Hungarian/Munkres Algorithm,即著名的匈牙利算法,常用来解决矩形分配问题:我有一些工作jobs,也有一些工人workers,我已经知道每个worker做各个job的耗费cost,那么我如何将各个job分配给各个worker才能使得总的cost最小呢??这就是匈牙利算法干的事情,他起初是用来解决workers和jobs个数一样多的情形,后来发展成能解决不等量worker-job分配问题。看看这个网页相信能给你一个对Hungarian算法的基本的了解:HungarianAlgorithm.com
实话说,我自己对匈牙利算法的原理了解不多,但是因为需要用到它,我就稍微查了点资料,比如咱们csdn上有相关博客,在matlab的文件中心搜一下关键词Hungarian能找到许多代码,因为急用,我翻写了其中一篇matlab代码,一个月来,使用情况较为满意,下面把代码贴出来与大家分享。
//文件munkres.cpp
#include "cv.h"
using namespace cv;
using namespace std;
// B = A( extractRows, extractCols )
// Require:
// extractRows.size()==A.rows, extractCols.size()==A.cols
// sum(extractRows)==B.rows, sum(extractCols)==B.cols
void extractGrids( const Mat &A, const vector<bool> &extractRows, const vector<bool> &extractCols, Mat &B )
{
typedef float ValueType;
ValueType *pt1 = (ValueType*)A.data, *pt2 = (ValueType*)B.data, *pt3, *pt4;
const int step1 = A.step1(), rows = A.rows, cols = A.cols, step2 = B.step1();
vector<bool>::const_iterator it1, it2, it3 = extractRows.end(), it4 = extractCols.end();
for( it1=extractRows.begin(); it1!=it3; pt1+=step1 ){
pt3 = pt1;
if( *(it1++) ){
pt4 = pt2;
for( it2=extractCols.begin(); it2!=it4; pt3++ )
if( *(it2++) )
*(pt4++) = *pt3;
pt2 += step2;
}
}
}
// B = A( extract )
// Require:
// min(A.rows,A.cols) ==1
// if(A.rows)==1, then require: A.cols==extract.size(), B.rows==1, sum(extract)==B.cols
// if(A.cols)==1, then require: A.rows==extract.size(), B.cols==1, sum(extract)==B.rows
void extractDots( const Mat &A, const vector<bool> &extract, Mat &B )
{
assert( A.rows==1 || A.cols==1 );
typedef float ValueType;
ValueType *pt1 = (ValueType*)A.data, *pt2 = (ValueType*)B.data;
vector<bool>::const_iterator it = extract.begin(), it2 = extract.end();
if( A.rows==1 ){
for( ; it!=it2; pt1++ )
if( *(it++) )
*(pt2++) = *pt1;
}
else{
int step1 = A.step1(), step2 = B.step1();
for( ; it!=it2; pt1+=step1 )
if( *(it++) ){
*pt2 = *pt1;
pt2+=step2;
}
}
}
/* Initial Matlab code comes from:
http://www.mathworks.com/matlabcentral/fileexchange/20652-hungarian-algorithm-for-linear-assignment-problems--v2-3-
Hungarian algorithm for matrix assignment problem.

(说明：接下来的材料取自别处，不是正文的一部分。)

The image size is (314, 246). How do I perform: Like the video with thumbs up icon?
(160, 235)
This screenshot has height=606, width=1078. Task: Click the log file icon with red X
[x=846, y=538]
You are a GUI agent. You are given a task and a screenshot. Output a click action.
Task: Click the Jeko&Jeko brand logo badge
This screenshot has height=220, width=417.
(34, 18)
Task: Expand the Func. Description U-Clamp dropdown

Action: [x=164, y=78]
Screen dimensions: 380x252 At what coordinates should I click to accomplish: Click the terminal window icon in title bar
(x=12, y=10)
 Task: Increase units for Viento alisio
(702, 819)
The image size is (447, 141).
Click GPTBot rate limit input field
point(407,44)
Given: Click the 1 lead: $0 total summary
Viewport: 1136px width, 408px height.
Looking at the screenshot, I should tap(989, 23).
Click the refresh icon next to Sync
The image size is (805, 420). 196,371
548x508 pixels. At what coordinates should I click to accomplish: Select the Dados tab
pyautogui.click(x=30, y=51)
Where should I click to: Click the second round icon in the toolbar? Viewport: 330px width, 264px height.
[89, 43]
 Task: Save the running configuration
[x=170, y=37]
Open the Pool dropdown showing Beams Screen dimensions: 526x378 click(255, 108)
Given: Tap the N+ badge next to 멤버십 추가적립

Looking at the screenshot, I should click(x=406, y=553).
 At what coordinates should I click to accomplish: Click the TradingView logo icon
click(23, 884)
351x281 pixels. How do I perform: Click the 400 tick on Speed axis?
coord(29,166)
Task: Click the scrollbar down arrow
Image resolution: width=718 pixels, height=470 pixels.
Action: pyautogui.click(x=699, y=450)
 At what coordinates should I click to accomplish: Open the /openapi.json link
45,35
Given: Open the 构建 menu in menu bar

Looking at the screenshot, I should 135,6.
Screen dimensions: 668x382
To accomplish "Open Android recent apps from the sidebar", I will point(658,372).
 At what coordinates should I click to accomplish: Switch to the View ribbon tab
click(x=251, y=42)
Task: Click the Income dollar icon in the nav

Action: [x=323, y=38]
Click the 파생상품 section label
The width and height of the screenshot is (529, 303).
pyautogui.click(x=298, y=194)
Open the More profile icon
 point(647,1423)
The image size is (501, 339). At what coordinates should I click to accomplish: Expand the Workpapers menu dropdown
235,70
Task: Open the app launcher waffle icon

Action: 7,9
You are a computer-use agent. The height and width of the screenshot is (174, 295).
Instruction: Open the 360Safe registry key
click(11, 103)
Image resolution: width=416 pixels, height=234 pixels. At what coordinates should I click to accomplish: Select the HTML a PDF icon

costMat: there are (rows) works and (cols) jobs. costMat(i,j) means the cost of assigning job (j) to worker (i).
The problem is to solve a holistic optimization problem of assigning each worker a job!
The algorithm allows partial assignment - if there is no proper job for worker (i) we would set assignment(i) to -1, meaning no assignment for worker (i).
Negatives in costMat means the corresponding assignments are forbidden.
*/
void munkres( Mat &costMat, vector<int> &assignment )
{
assert( costMat.type()==CV_32FC1 );
const int rows = costMat.rows, cols = costMat.cols;
assignment.assign( rows, -1 );
Mat validMat( rows, cols, CV_8UC1 );
compare( costMat, Scalar(0), validMat, CV_CMP_GE );
float *ptF, *ptF2;
uchar *ptU, *ptU2;
int stepGap;
int r, c, i;
unsigned j;
vector<bool>::iterator it1, it2;
vector<int>::iterator it3, it4;
// validCol & validRow
vector<bool> validRow( rows, false );
ptU = validMat.data;
for( r=0; r<rows; r++ ){
ptU2 = ptU;
for( c=0; c<cols; c++ ) if( *(ptU2++) ) break;
if( c<cols ) validRow[r] = true;
ptU += validMat.step;
}
vector<bool> validCol( cols, false );
ptU = validMat.data;
for( c=0; c<cols; c++ ){
ptU2 = ptU;
for( r=0; r<rows; r++ ) if(*ptU2) break; else ptU2+= validMat.step;
if( r<rows ) validCol[c] = true;
ptU++;
}
// nRows & nCols
int nRows = 0, nCols = 0;
it1=validRow.begin(), it2=validCol.begin();
r = 0; while(r++<rows) if( *(it1++) ) nRows++;
c = 0; while(c++<cols) if( *(it2++) ) nCols++;
const int n = nRows>nCols ? nRows : nCols;
if( !n )
return;
// sumValid & maxValid
float sumValid = 0, maxValid = -1.f;
ptF = (float*)costMat.data;
ptU = validMat.data;
stepGap = validMat.step - validMat.cols;
r = 0; while(r++<rows){
c = 0; while(c++<cols){
if( *(ptU++) ){
float v = *(ptF++); sumValid += v;
if( v>maxValid ) maxValid = v;
}
else ptF++;
} ptU += stepGap;
}
// bigM & maxValid
maxValid *= 10.f;
float bigM = log10f( sumValid );
int power = (int)ceilf( bigM ) + 1;
bigM = 1.f; //bigM = pow( 10, power );
for( i=0; i<power; i++ )
bigM *= 10;
// costMat(~validMat) = bigM;
validMat = ~validMat; // validMat 其实已经是 invalidMat!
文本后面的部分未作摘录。